There is almost a reverse snobbery here – as if it is beyond the pale to take an interest in local politics.

But that is changing – particularly as people see the influence the ACT Government has on their lives. Recent rates changes is but the most recent example. It will be a significant factor in this election.

Break out 1:

By CRISPIN HULL

The impasse over the size of the ACT Legislative Assembly is likely to be overcome sometime in the next term.

The Assembly’s size has remained at 17 members since it first met in 1989.

The population growth since then would warrant an increase. The ACT is the most under-governed jurisdiction in Australia.

The major parties and the Greens federally and locally agree the Assembly should be expanded but they vehemently disagree on how this should be done.

As a practical matter a change requires agreement locally and federally (including the Senate). So for a long time the majors have had an effective veto.

So nothing has happened.

The Greens want more seven-member electorates. As a minor party they do better in electorates with more members. Labor prefers five-member electorates, figuring they can achieve three seats (60 per cent of the seats) with a vote in the high 40s.

The Liberals prefer seven-member electorates because, at least hitherto, they have thought getting three of five seats is near impossible, but getting four of seven possible in a good election – particularly if that seven-member seat were based in Tuggeranong.

My guess is that if, as seems highly likely, the Liberals win the next federal election, Labor’s effective veto will end. The Liberals and the Greens together locally and in the Senate could push through an increase to the size of the Assembly on their terms – three seven-member electorates.

Incidentally, political ideologies and traditional enmities go out the window when it comes to bums on seats and hard electoral numbers.

Break out 2

By CRISPIN HULL

For a long time there was a presumption that Canberra is a Labor town and the ACT would always have a local Labor Government. History shows to the contrary.

Canberrans are like everyone else. They look after their own interests and support their town’s main industry – federal administration.

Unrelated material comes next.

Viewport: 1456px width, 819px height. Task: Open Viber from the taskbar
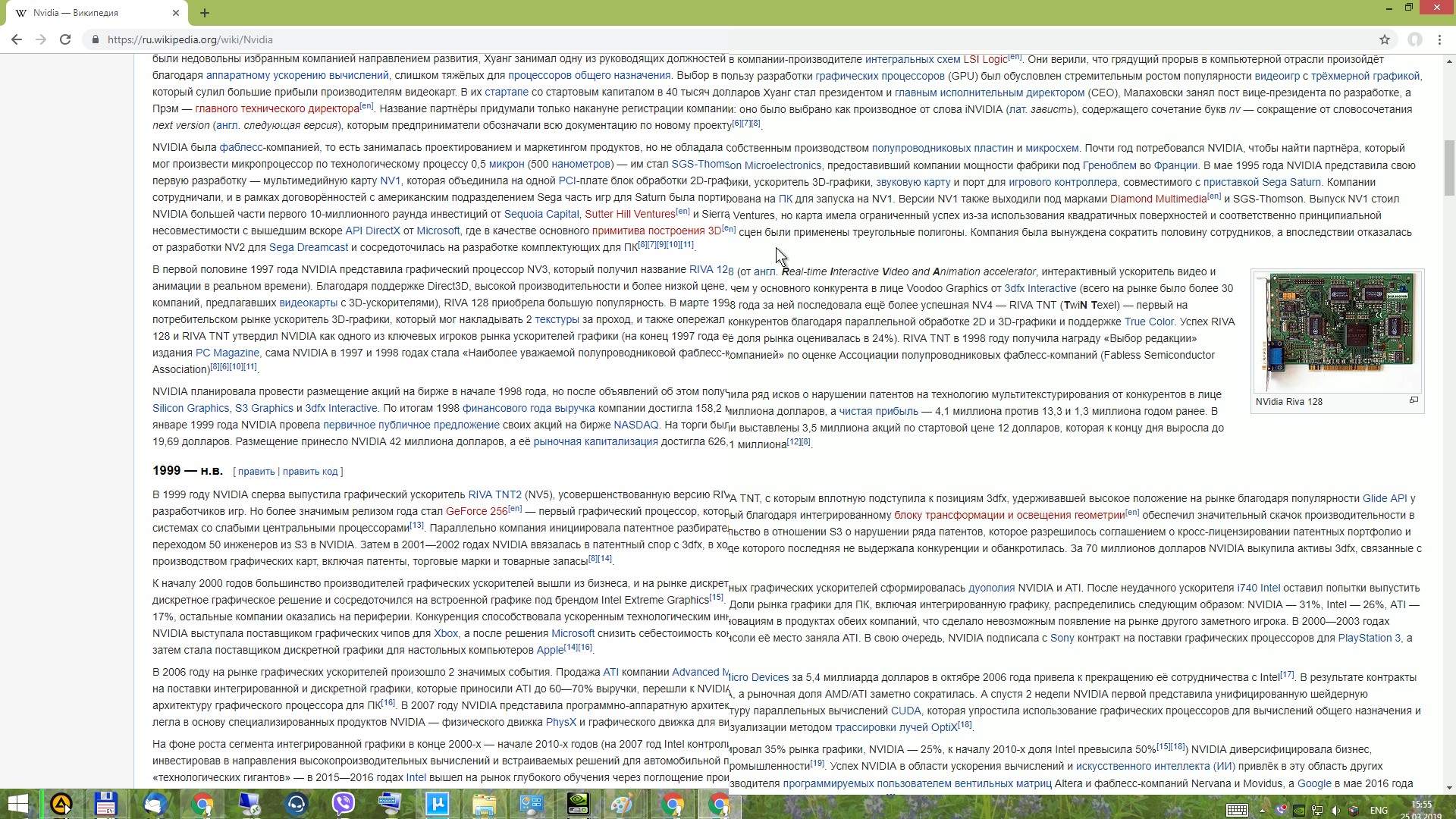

That helps Labor federally and there is some spill off locally, no doubt.

But Labor is not guaranteed to win this election (win as in the sense there will be a Labor Chief Minister heading a minority government).

It has put all of its best three candidates in one electorate – Molonglo. That will lower its vote in the other two electorates. Labor will still win two seats in each, but its excess vote, the bulk of which spills to the Greens, will drop – making it harder for the Greens to win the fifth seat in each electorate.

For Labor to govern it needs at least one of them to win. The whole election is most likely to depend on that.

A likely result for Labor is that its vote will fall (along with the trends in recent state elections), but it will keep all its seven seats – two each in the five-member electorates and three in the seven-member Molonglo electorate.

The Liberals are likely, also to get the same – two, two, three. But they might just get a third seat in Brindabella, giving them eight seats, one more than Labor.

The Greens Shane Rattenbury is almost certain to win the seventh seat in Molonglo.

So only if the Greens’ Meredith Hunter wins the fifth seat in Ginninderra can Labor form a Government with seven of its own plus two Greens making nine out of 17.

Another possibly – unlikely but not out of the question – is that Labor wins only two seats in Molonglo. If Labor’s vote falls that much, the government will change.

That said, every ACT election to date has turned up some surprising twist. This one should be no exception.